Similar episodes of foul vomiting had occurred about every two weeks for the previous six months, each episode lasting four to five days before resolving spontaneously. During each episode the child was irritable, lethargic, passed less urine, and opened her bowels less frequently. No abdominal pain was apparent. There was no blood or mucus in her stools. She had presented to her general practitioner with each episode and had been given a diagnosis of gastroenteritis on a number of occasions. As each episode had resolved spontaneously further investigations were not arranged.
There was no relevant past history and developmental progress was normal. It was noted that a maternal aunt had died at the age of 2 weeks of a “diaphragmatic hernia”.

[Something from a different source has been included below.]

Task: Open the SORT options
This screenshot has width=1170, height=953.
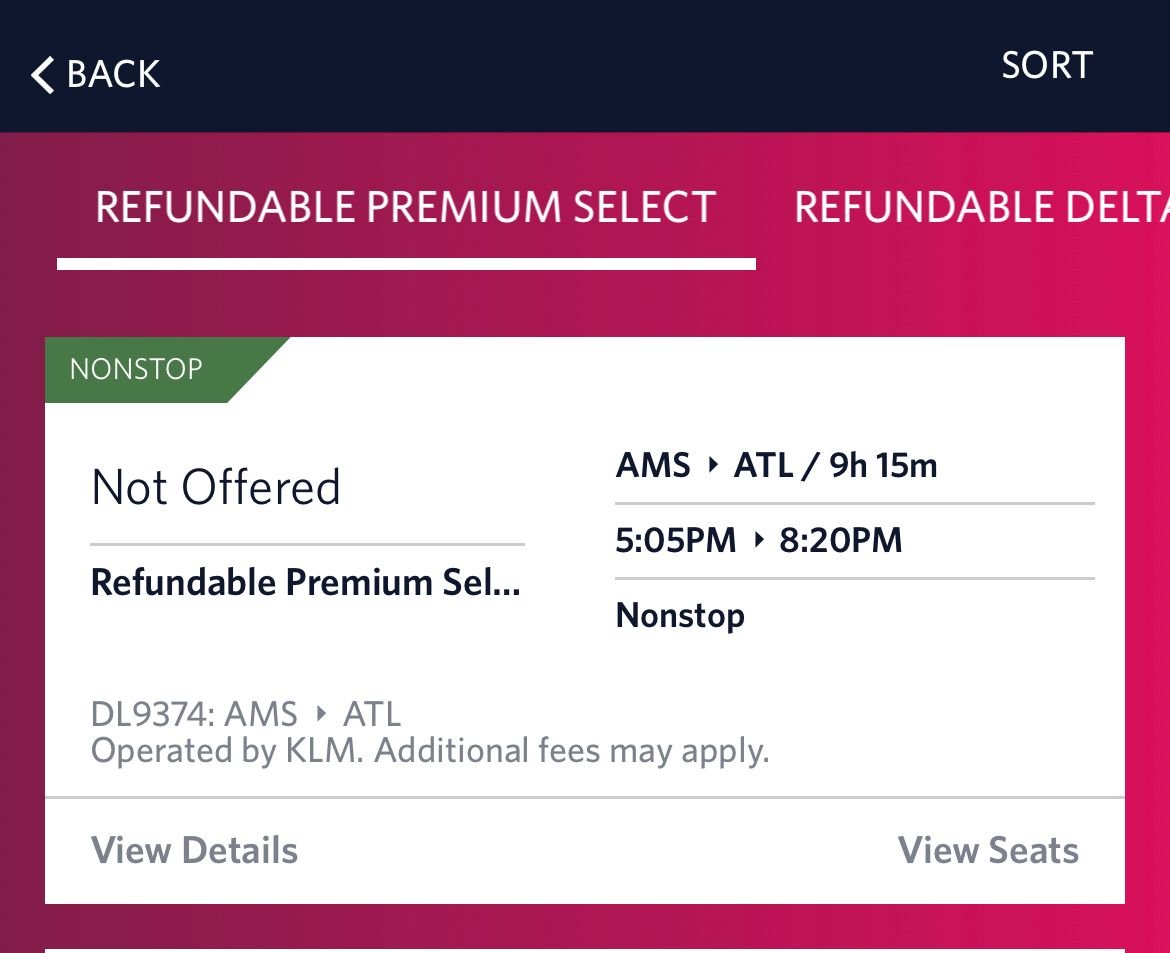Action: pos(1046,66)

On examination the girl was drowsy, responding to pain but not to voice, and floppy with dark vomit stains around her face. Her breath was offensive and ketotic. She was clinically dehydrated with a capillary refill time of three to four seconds. Her abdomen was soft and non-tender; the epigastrium was mildly distended with increased bowel sounds and a succussion splash. The respiratory rate was 30 breaths/minute without any distress and breath sounds were normal.

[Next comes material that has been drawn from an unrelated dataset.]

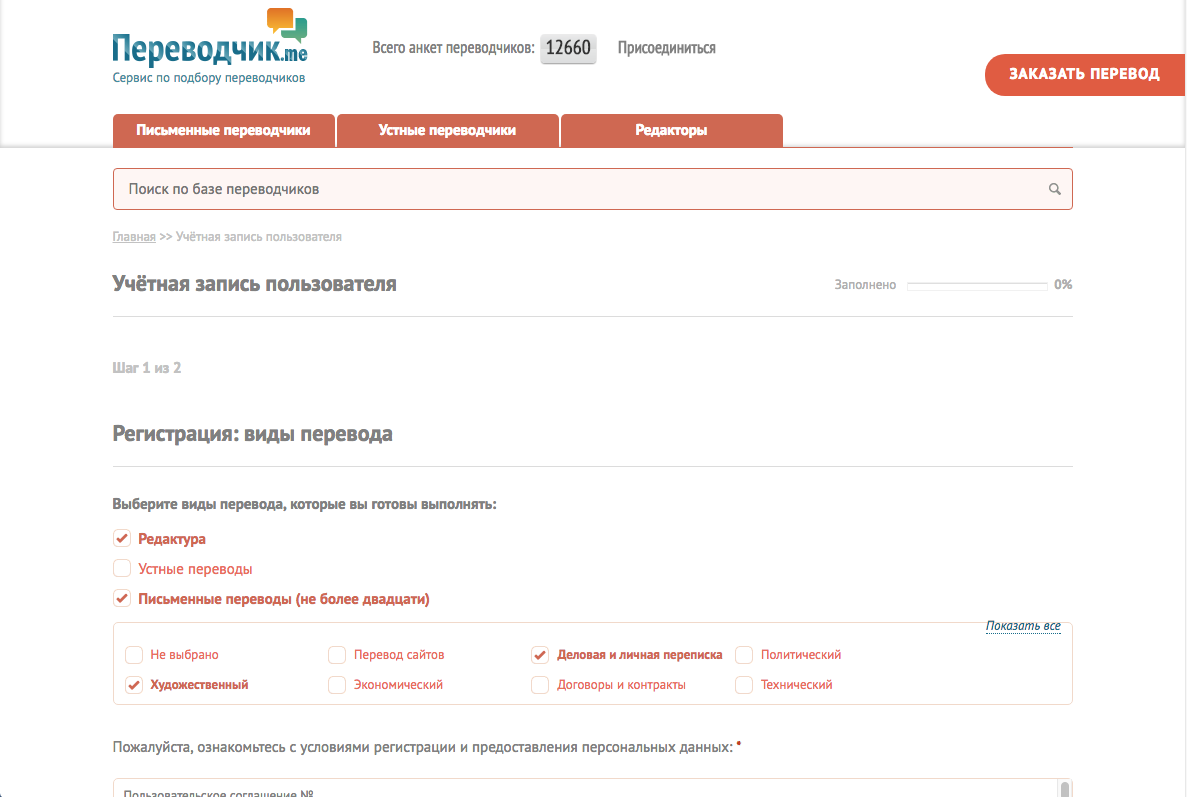Check the Перевод сайтов translation type
Image resolution: width=1187 pixels, height=797 pixels.
pos(337,655)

The working diagnosis at this stage was a midgut volvulus secondary to malrotation.
Laboratory results included venous pH 7.3, bicarbonate 16 mmol/l, base excess −0, urea 9.1 mmol/l, and “bedside” glucose 3.5 mmol/l. White blood cell count of 10.5×109/l with a neutrophil count of 5.3×109/l, and C reactve protein <3 mg/l. There was a good clinical response to bolus 0.9% saline 20 ml/kg, which was followed by generous maintenance fluids (8.5 ml/kg/h).

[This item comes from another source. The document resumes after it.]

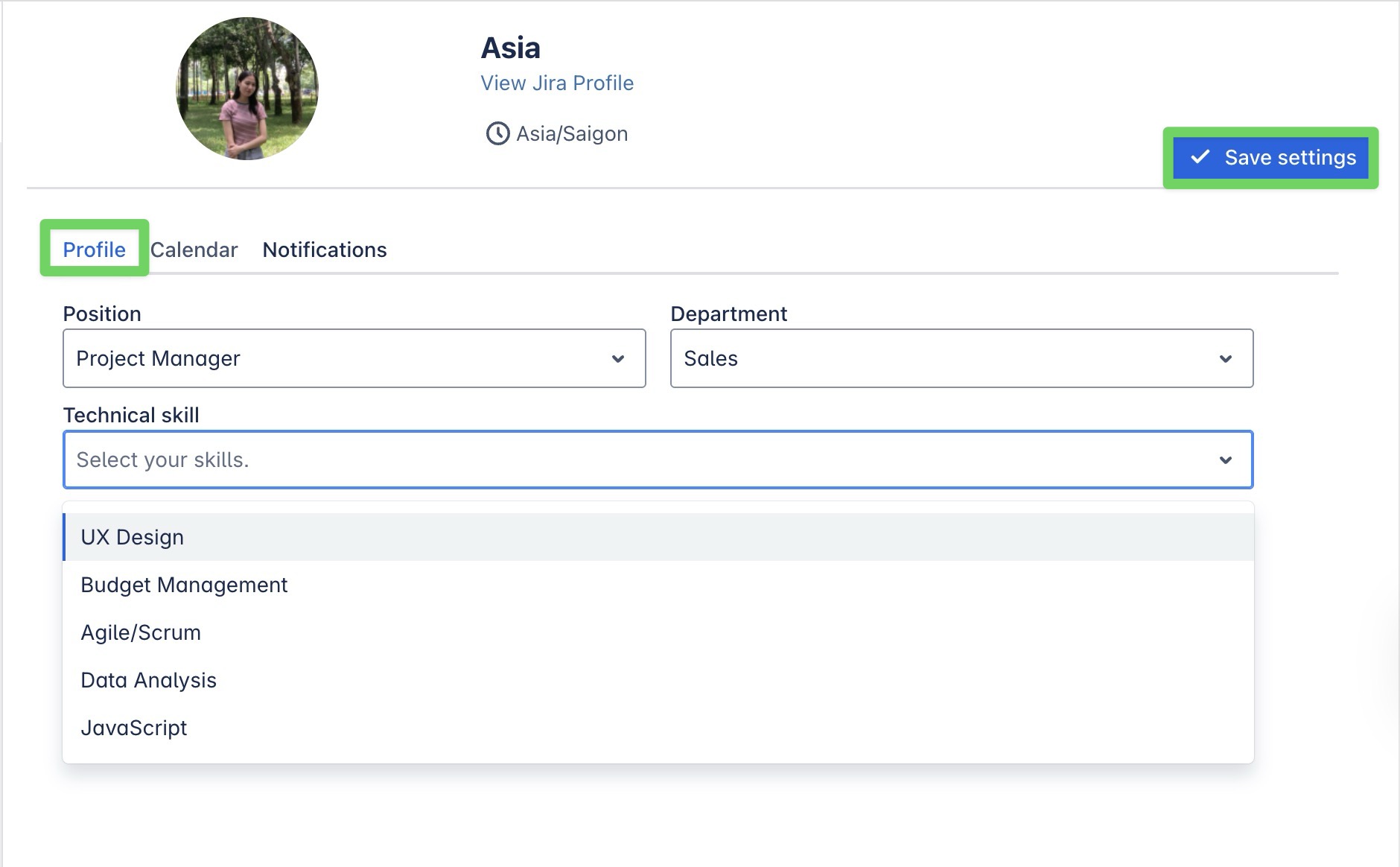
Task: Click the Select your skills input field
Action: pyautogui.click(x=633, y=460)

A nasogastric tube drained only 10 ml of bloodstained fluid; oral fluids were withheld.
Chest and abdominal radiographs showed a large gastric air bubble extending across the midline from the left up into the right chest. A lateral chest radiograph showed the prominent gastric air-fluid level seen to lie posteriorly (fig 1).
Given the history, clinical findings, and metabolic acidosis an obstructed intrathoracic gastric volvulus with compromise of the gastric blood supply seemed likely. Once stable the child was transferred immediately to a centre with specialist paediatric surgeons.
At surgery that night she was found to have an obstructed congenital para-oesphageal hiatus hernia, with the whole stomach in the chest. The hernia was reduced and the defect repaired. Five days postoperatively she developed an intussusception requiring further surgery but her recovery was uneventful thereafter. She was discharged home 14 days after presentation.
Five per cent of hiatus hernias are para-oesophageal but the vast majority are believed to be acquired rather than truly congenital. They involve the greater curvature of the stomach or, very rarely, the whole stomach ascending into a preformed sac within the mediastinum.3
Most congenital para-oesophageal hiatus hernias occur sporadically but there are about 20 case reports of familial paraoesophageal hernias, including a report of two affected siblings.4
Congenital paraoesophageal hiatus hernias present in a number of ways including failure to thrive, epigastric distension with projectile vomiting especially after meals, symptoms of obstruction, collapse, and cardiopulmonary arrest.2
Volvulus of the intrathoracic stomach can precipitate partial or complete obstruction of the stomach, strangulation, and perforation. Acute gastric dilatation can directly impede venous return and cardiac output. Clinical deterioration can be rapid unless halted by rapid resuscitation and urgent surgical correction. After resuscitation plain antero-posterior and lateral radiographs, augmented with contrast studies if necessary, should confirm the diagnosis.
In a solely breast fed infant blood clotting should be checked and vitamin K given if indicated.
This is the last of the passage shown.